Trabalho Final Giovani Barros e Mariana Ramos

Mulheres-sanduíche - O consumo mediado


Quando a gente pensou em um projeto para Sociologia da Comunicação II, logo nos veio a mente a imagem das mulheres-sanduíche. Homens-sanduíche (ou homem-placa, assim no masculino mesmo) é o termo que a gente costuma ouvir quando para se referir àquelas pessoas que ficam com placas em seu corpo, paradas na calçada, fazendo propaganda. No começo, só se encontrava (ou se percebia) anúncios de “Vendo/Compro Ouro” e similares. Mas atualmente, a gama de empresas que utilizam dessa estratégia se diversificou (é importante ressaltar que estas empresas geralmente atuam no setor de varejo). Agora existe placa pra tudo! A maioria deles só anuncia com as próprias placas mesmo, é raro ouvir um desses gritando e/ou anunciando o produto. Dessa forma, decidimos focar nosso trabalho nas mulheres que desempenham esse tipo de atividade. Estávamos interessados em realmente ver (e não somente olhar) essas mulheres, encontrar o que cada uma delas tinha de diferente: iríamos perguntar sobre moda, televisão, trabalho e outros assuntos que achávamos plausíveis para o entendimento de suas identidades.

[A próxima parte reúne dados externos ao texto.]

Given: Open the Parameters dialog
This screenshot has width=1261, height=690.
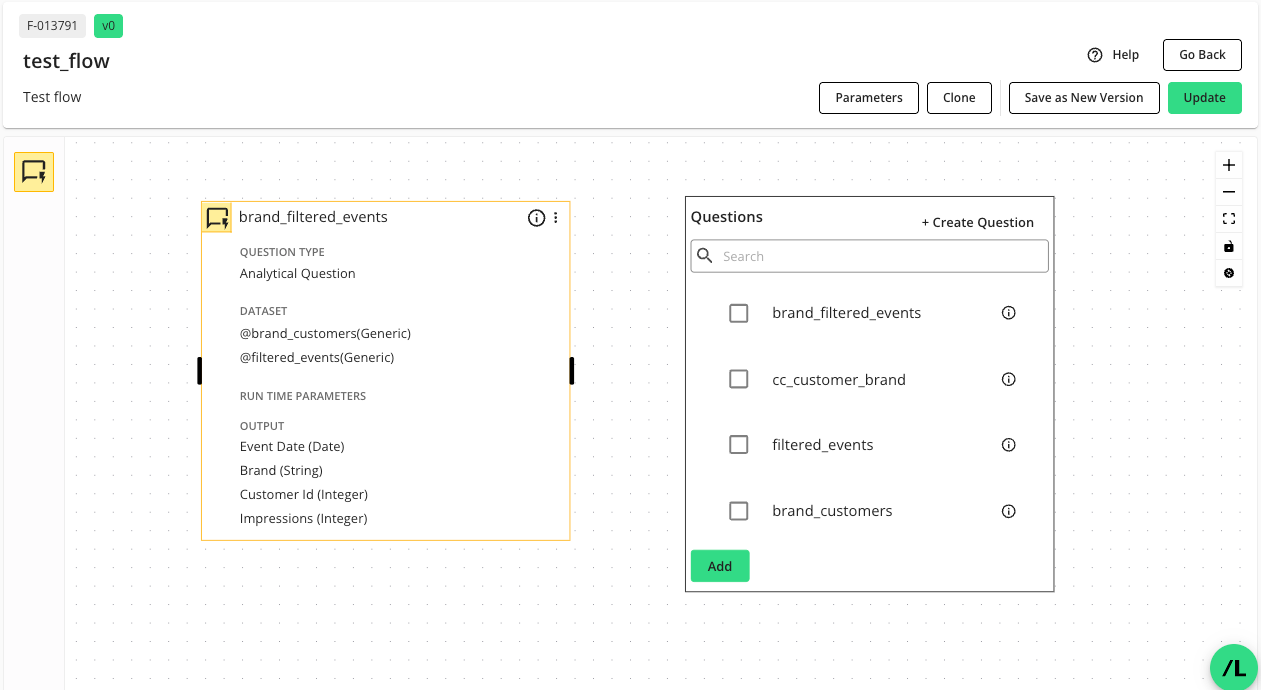Looking at the screenshot, I should [x=868, y=97].
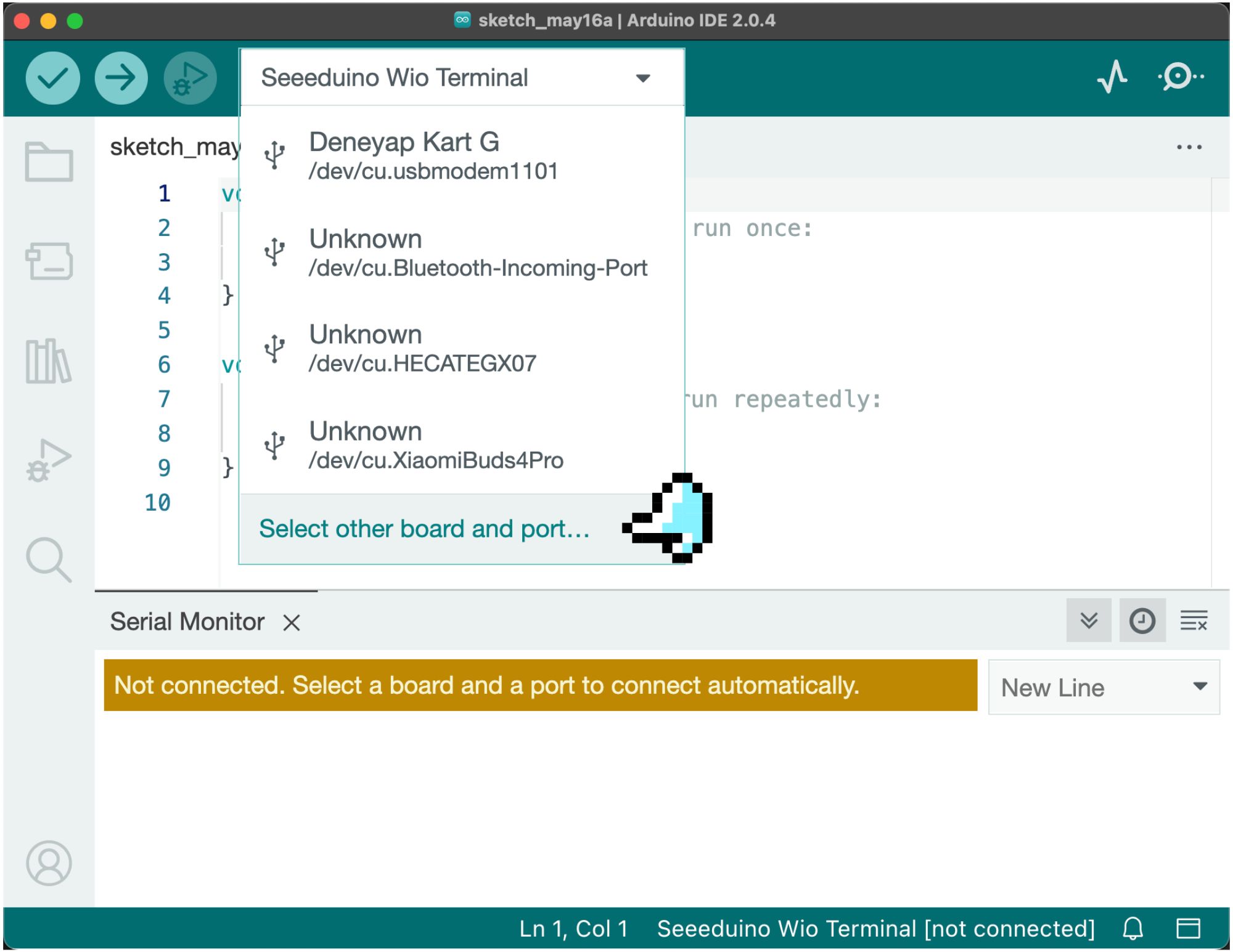Toggle autoscroll in Serial Monitor

1089,620
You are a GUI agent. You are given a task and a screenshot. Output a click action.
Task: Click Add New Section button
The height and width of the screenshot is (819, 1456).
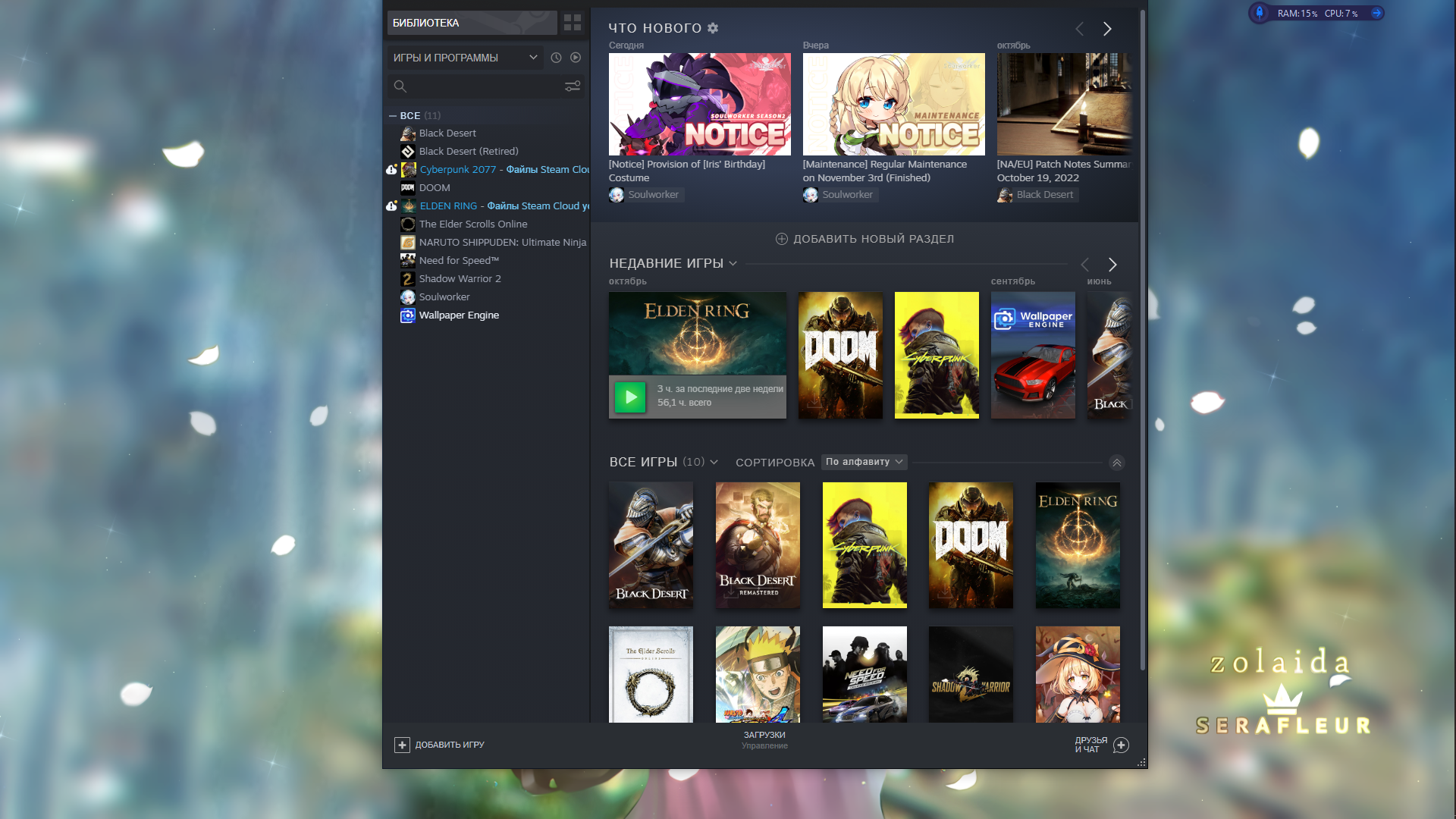(x=864, y=239)
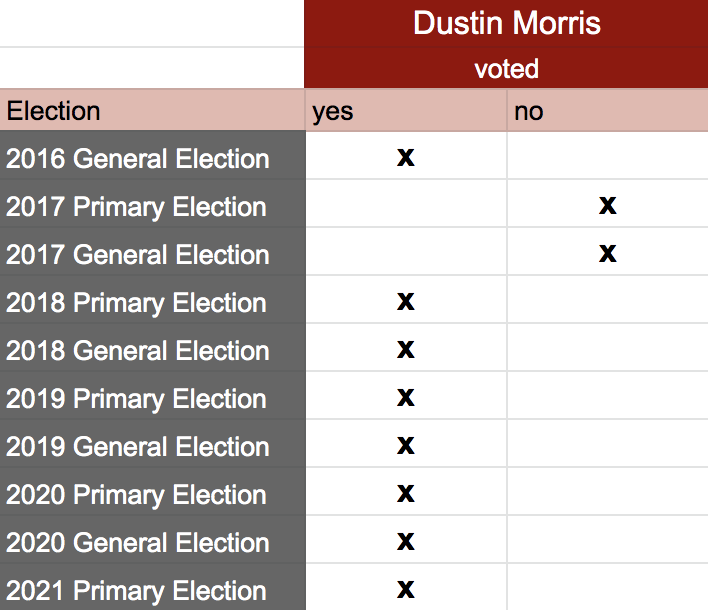Click the x under no for 2017 General
The image size is (708, 610).
tap(608, 253)
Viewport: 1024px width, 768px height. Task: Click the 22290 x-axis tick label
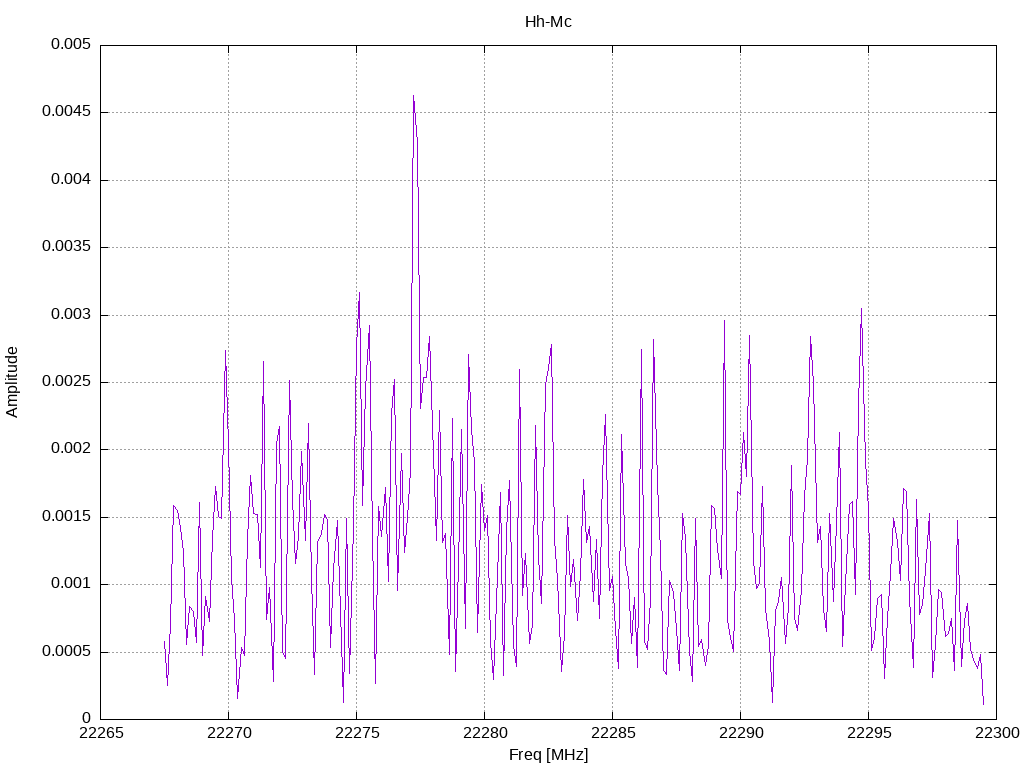tap(740, 734)
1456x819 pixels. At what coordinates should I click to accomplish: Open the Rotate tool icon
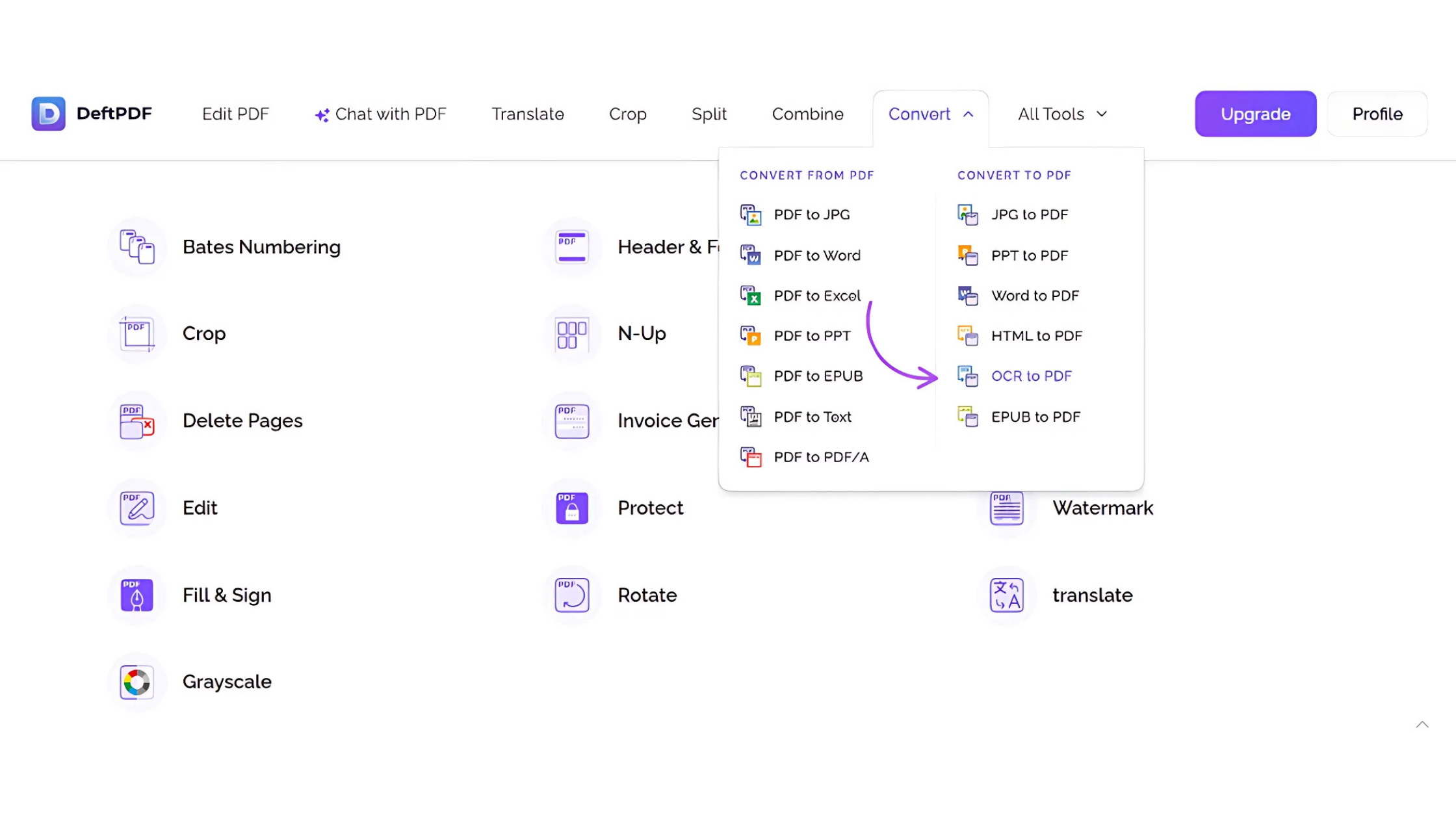coord(572,595)
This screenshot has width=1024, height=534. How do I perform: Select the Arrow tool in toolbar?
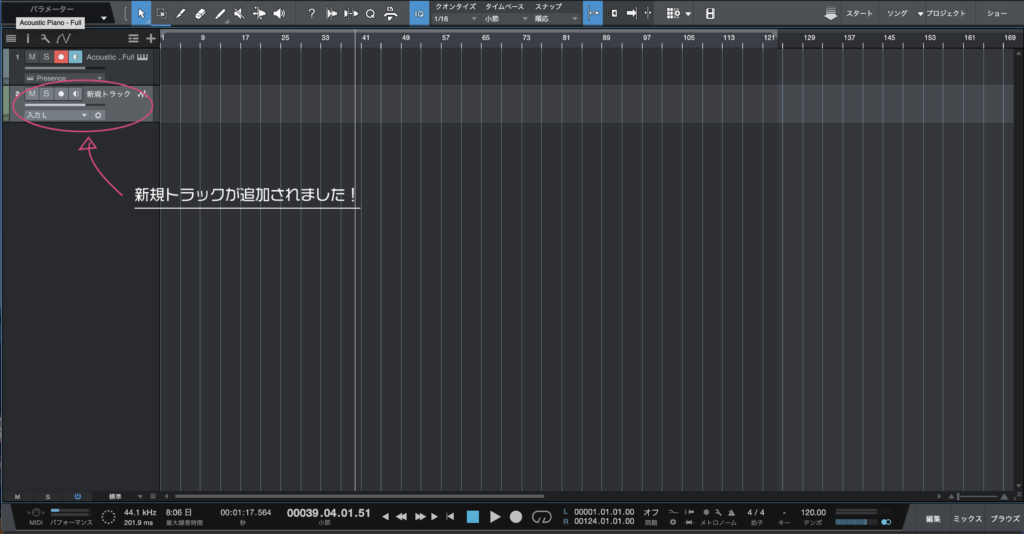click(141, 13)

É interessante notar, a partir disso, que essas mulheres estão absorvidas pela lógica do espetáculo, elas são pura imagem. Seus corpos, por estarem escondidos atrás dos anúncios, estão alienados, são mercadoria. Essas mulheres não têm direito de escolha: condicionadas a subempregos, são obrigadas a abdicar de suas personalidades (personalidade esta que está inscrita em suas roupas, seus gestos, seus olhares) para que essas não eclipsem os produtos, fim da função que estão desempenhando. Aqui funciona uma lógica da vedete ao contrário, pois na funcionalização destes corpos também não há um vivido, há só aparência. A mercadoria nega (ou pelos menos esconde) a existência à esse indivíduo.

A identidade é uma forma de distinção entre o eu e o outro, uma marca de alteridade. Na acepção de Castells, podemos considerar que a categoria mulher-sanduíche é um papel. “Os papéis são definidos por normas estruturadas pelas instituições e organizações da sociedade” (CASTELLS, p.22). Nas conversas que obtivemos com essas mulheres, ficou claro pra gente que elas não partilham significado com o que estão vendendo (pelo menos nos casos onde elas consentiram em nos prestar depoimentos). Nesse sentido, há um processo esquizofrênico na negociação entre o papel que elas representam naquele determinado meio social e os processos mais essencialistas da construção das suas identidades. Elas não encontram na atividade que elas desempenham uma identificação simbólica com o que projetam pro outro como identidade. O fato dessas mercadorias não fazerem parte do universo de consumo de tais mulheres reforça ainda mais essa separação radical. É até possível inferir que não há influência dessa categoria (enquanto papel) na construção dos seus processos de individuação, pois mulher-sanduíche é um papel que nega sua personalidade.

Tal fenômeno coloca-se de maneira muito evidente pois, com o ganho de reflexividade do mundo moderno, é possível entender a identidade como um processo, uma construção. Quando elas nos respondem que nunca usaram os serviços que vendem, há uma consciência a posteriori desses processos de fragmentação da identidade, que só se operacionaliza quando elas narram sua trajetória para si mesmas (através da entrevista).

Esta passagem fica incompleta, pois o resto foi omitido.